Por Equipe JK
O dólar subiu com força nesta terça-feira, 19 de maio, e voltou a superar o nível de R$ 5,00, acompanhando a onda de valorização da moeda norte-americana no exterior. A manutenção do petróleo acima da marca de US$ 100, na esteira do impasse nas negociações de paz no Oriente Médio, alimenta apostas em alta de juros pelo Federal Reserve (Fed, o banco central norte-american) neste ano.
Com mínima de R$ 5,0094 e máxima de R$ 5,0580, o dólar à vista encerrou o dia em alta de 0,84%, cotado a R$ 5,0405. Referência do comportamento do dólar em relação a uma cesta de seis moedas fortes, o índice DXY operou em leve alta e voltou a superar o nível dos 99,000 pontos, com máxima de 99,434 pontos.
A moeda recua 0,53% na semana, após fechar as anteriores em alta de 3,55% e quedas de 1,19% e 0,91%. Sobe 1,77% em maio. A moeda terminou março em alta de 0,87% e caiu 4,36% em abril. Cedeu 2,16% em fevereiro. Acumulou desvalorização de 4,40% em janeiro. Perde 8,17% em relação ao real em 2026. A divisa recuou 10,34% no ano passado, após fechar 2024 com alta de 27,34%.

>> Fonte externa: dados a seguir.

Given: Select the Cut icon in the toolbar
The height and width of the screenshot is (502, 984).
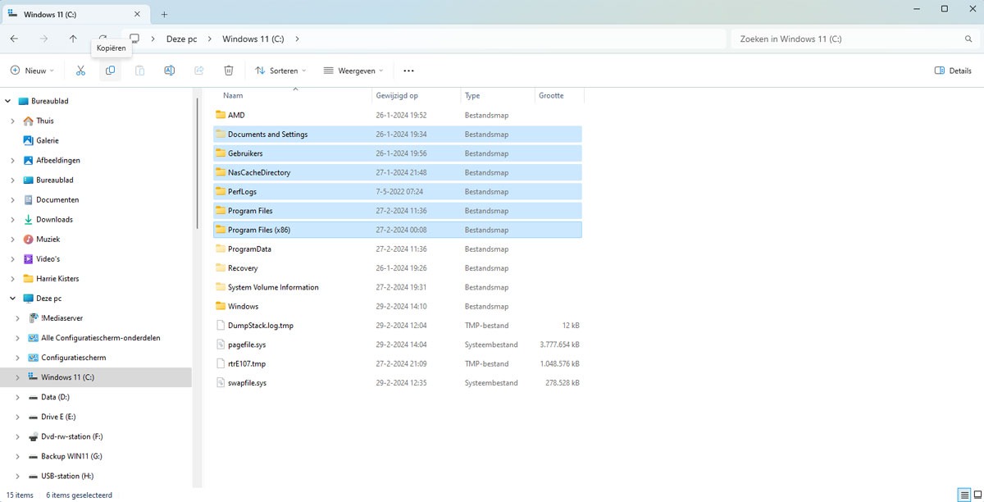Looking at the screenshot, I should (80, 70).
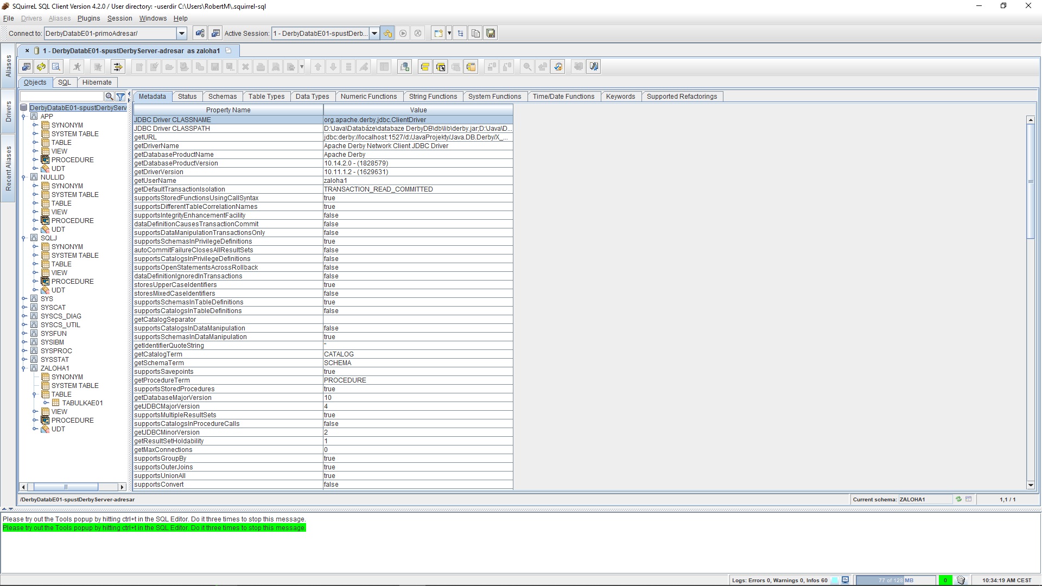Collapse the SQLJ schema tree node
The image size is (1042, 586).
(x=24, y=238)
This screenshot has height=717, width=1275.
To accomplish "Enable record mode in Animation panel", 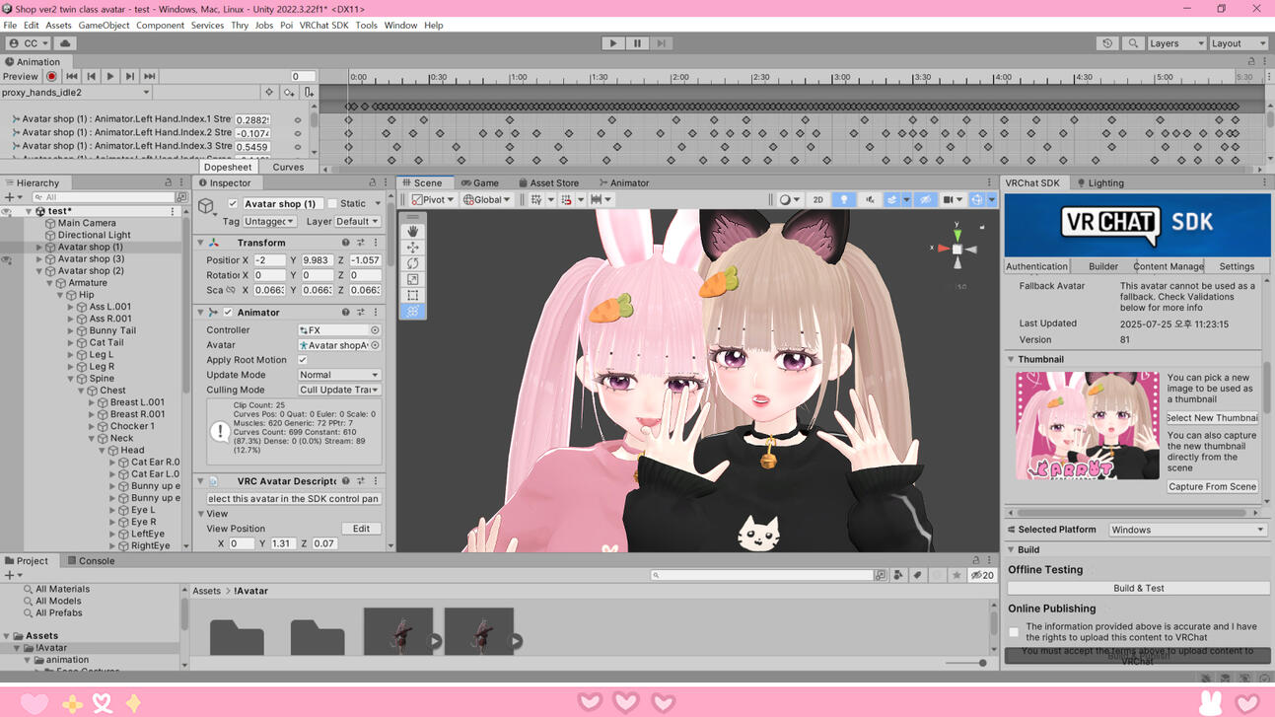I will [50, 76].
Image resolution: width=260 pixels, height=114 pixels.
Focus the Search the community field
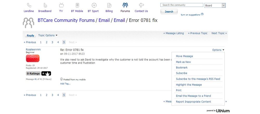182,5
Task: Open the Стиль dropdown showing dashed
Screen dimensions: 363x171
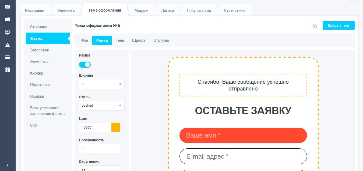Action: coord(101,106)
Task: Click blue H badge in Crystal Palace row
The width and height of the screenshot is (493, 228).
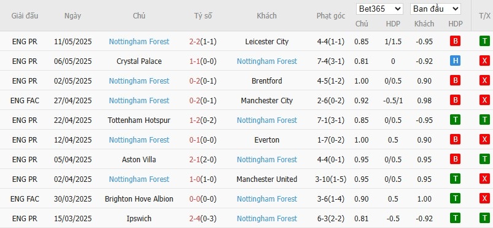Action: coord(455,61)
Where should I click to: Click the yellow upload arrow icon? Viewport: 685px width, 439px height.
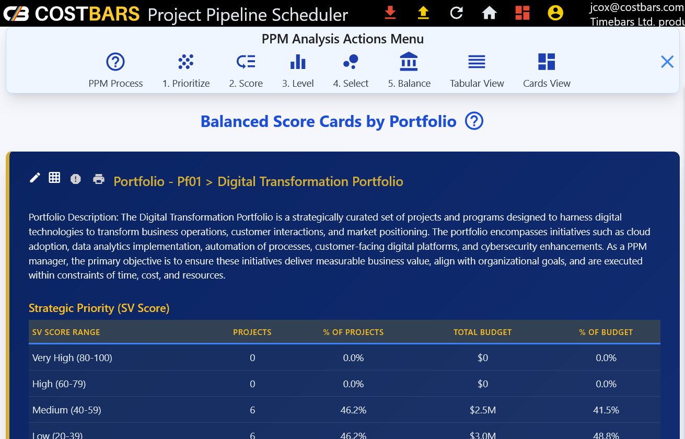[423, 13]
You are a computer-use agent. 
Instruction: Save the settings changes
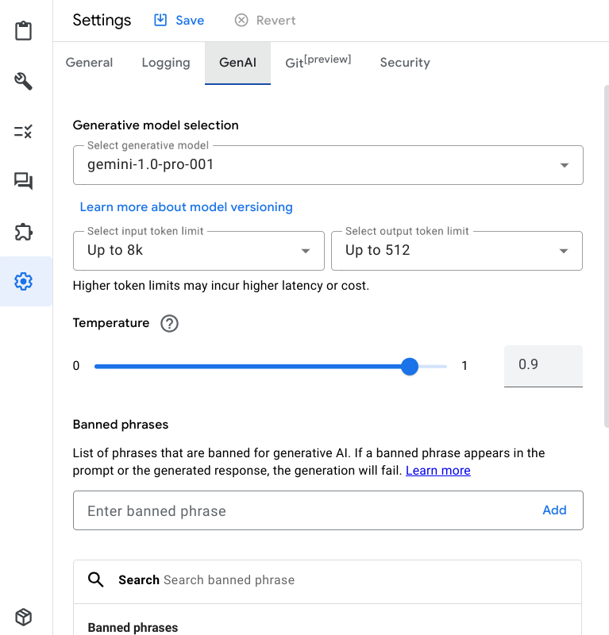point(179,21)
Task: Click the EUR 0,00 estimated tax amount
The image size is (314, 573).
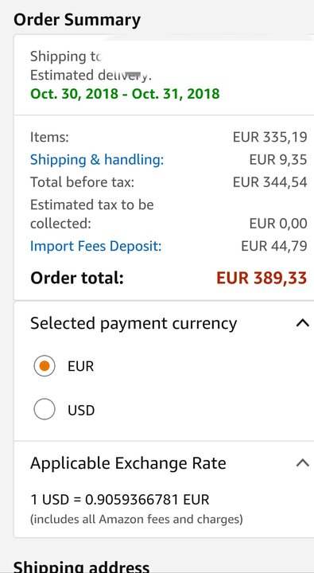Action: click(278, 224)
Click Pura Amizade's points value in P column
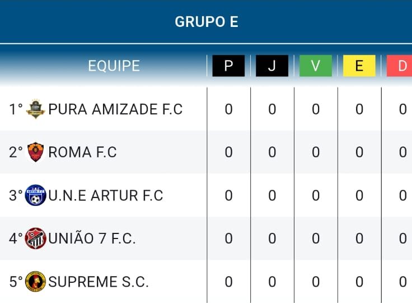Viewport: 412px width, 303px height. (x=228, y=109)
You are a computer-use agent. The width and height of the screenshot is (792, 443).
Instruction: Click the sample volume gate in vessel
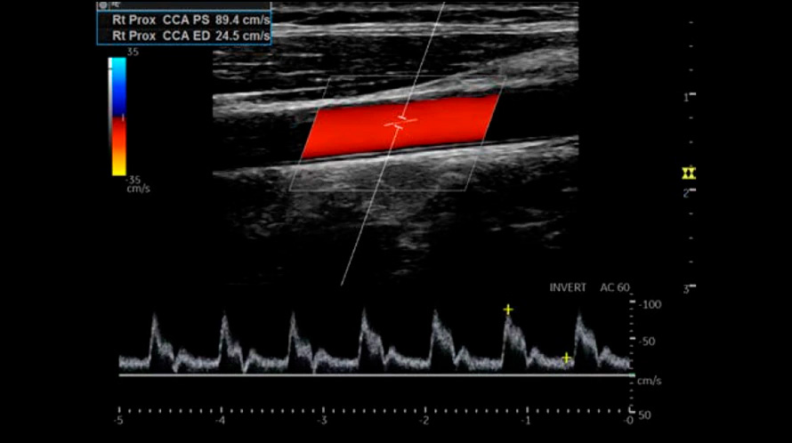coord(400,123)
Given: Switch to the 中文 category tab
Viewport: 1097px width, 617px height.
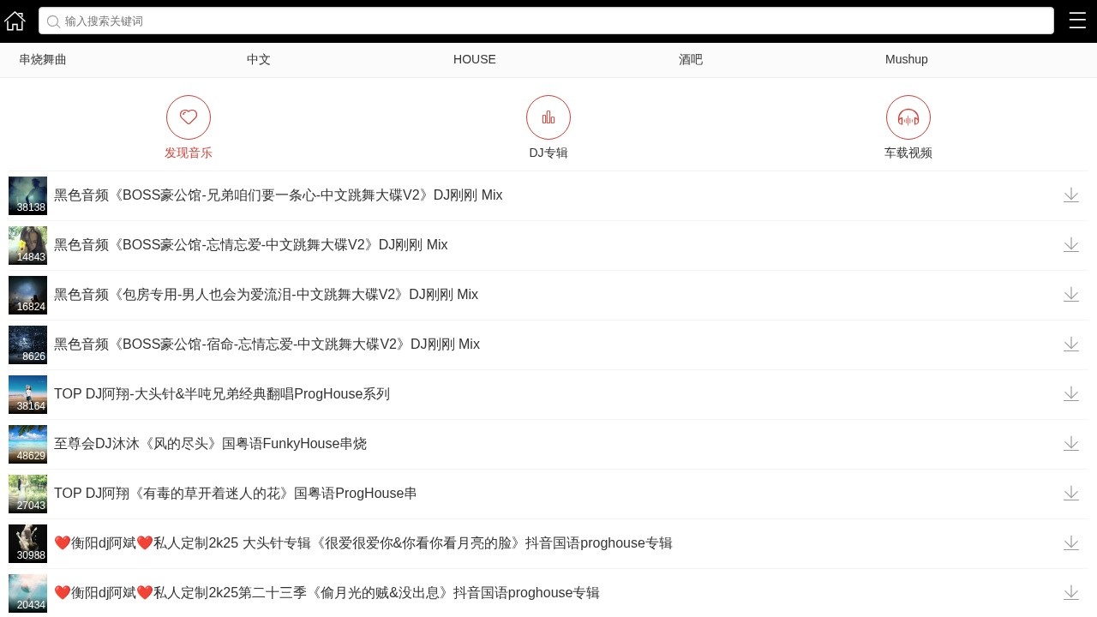Looking at the screenshot, I should coord(258,59).
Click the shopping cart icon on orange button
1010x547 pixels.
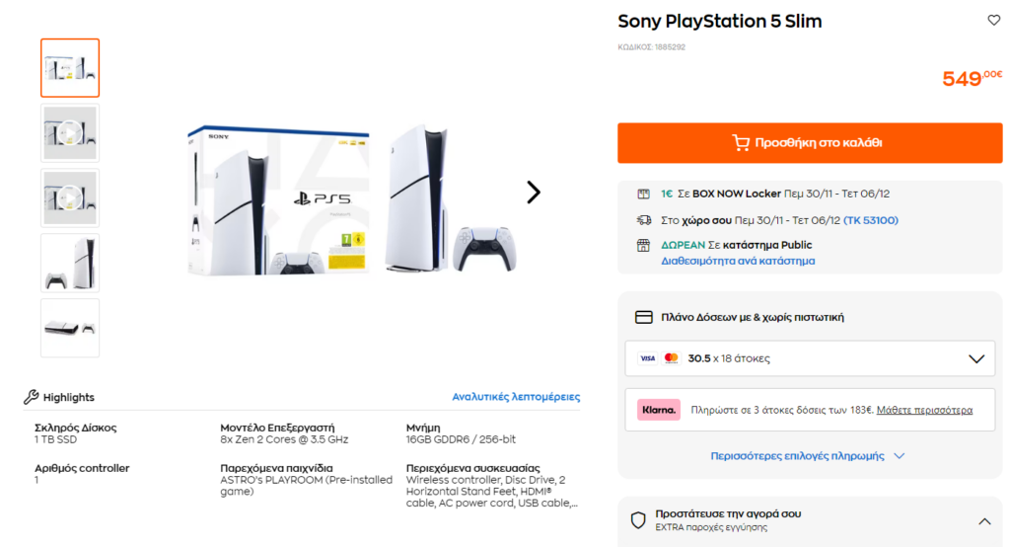741,143
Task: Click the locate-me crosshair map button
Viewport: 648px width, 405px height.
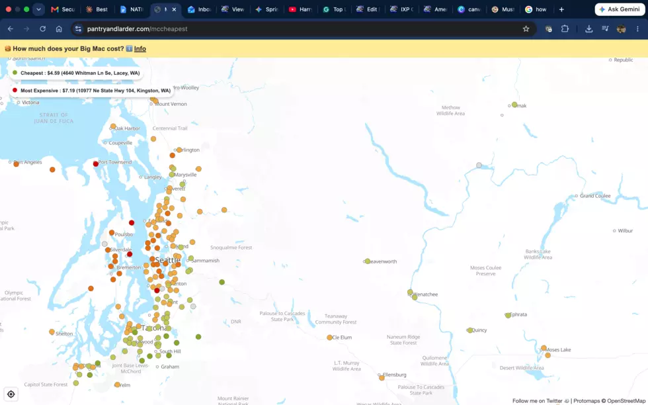Action: pos(11,394)
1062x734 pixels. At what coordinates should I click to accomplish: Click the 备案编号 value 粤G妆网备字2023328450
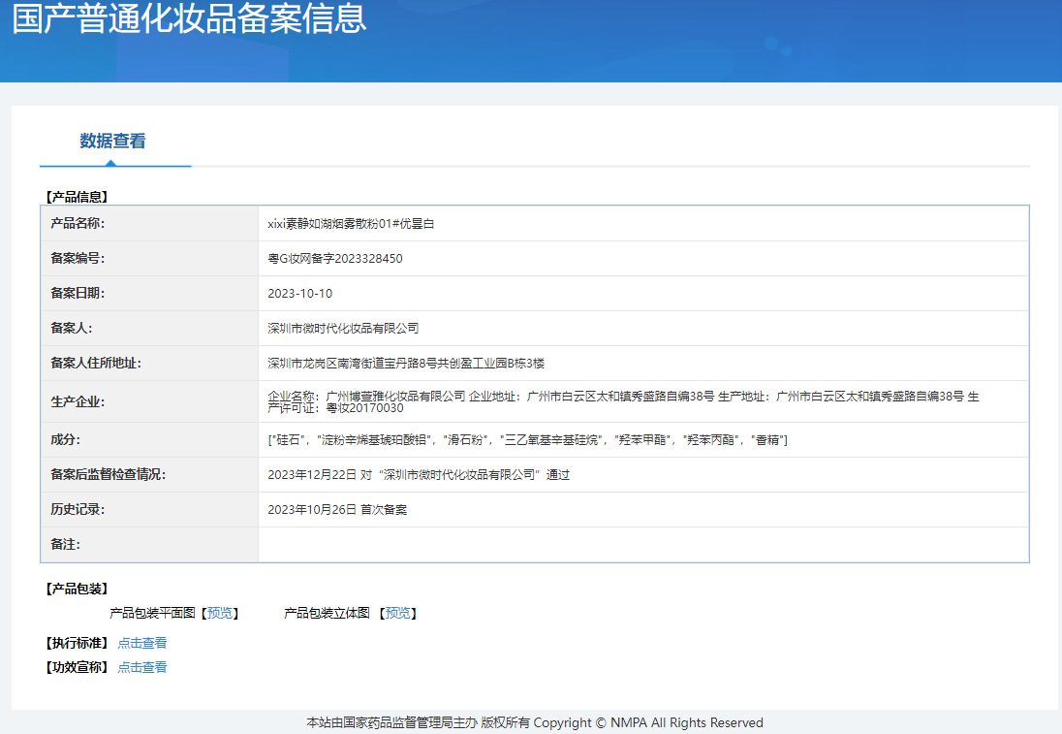334,259
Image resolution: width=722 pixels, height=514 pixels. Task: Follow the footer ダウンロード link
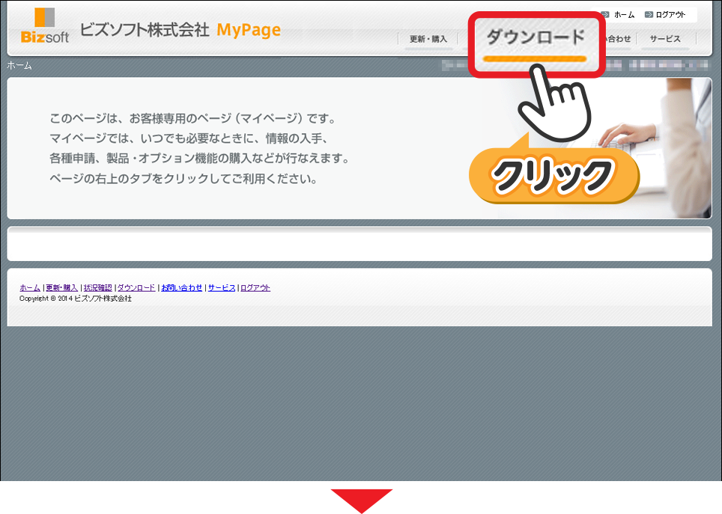(136, 287)
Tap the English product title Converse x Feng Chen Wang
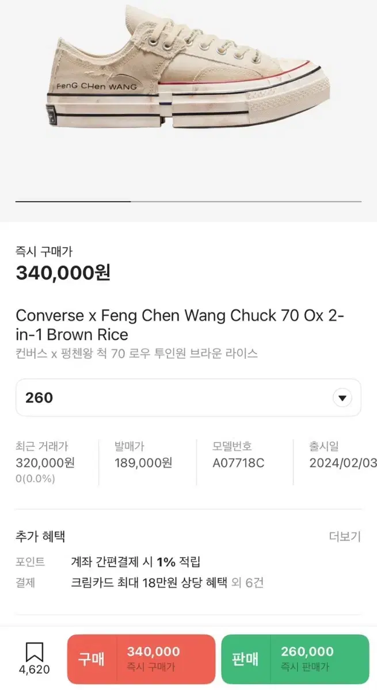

Agora a mais de 25 mil pontos do limiar dos 200 mil, o Ibovespa – índice de referência da B3 – seguiu em baixa pelo terceiro dia, retrocedendo 1,52% nesta terça-feira, aos 174 278,86 pontos, menor nível de fechamento desde 21 de janeiro, então aos 171,8 mil. Na sessão, oscilou dos 176.973,24, na máxima correspondente à abertura, até a mínima aos 173.543,76 pontos. O giro financeiro foi de R$ 26,4 bilhões.
Recua1,70% na semana, após quedas de 3,71%, 1,71%, 1,80% e 2,55% nas anteriores. Cedeu 0,08% em abril e cai 6,96% em maio. Encerrou fevereiro com alta de 4,09%, após ganho de 12,56% em janeiro. Fechou 2025 em elevação de 33,95%, melhor desempenho desde 2016 (+38,9%). Caiu 12,75% em 2024 e sobe 8,16% em 2026, após ter chegado a 23,29% em 14 de abril.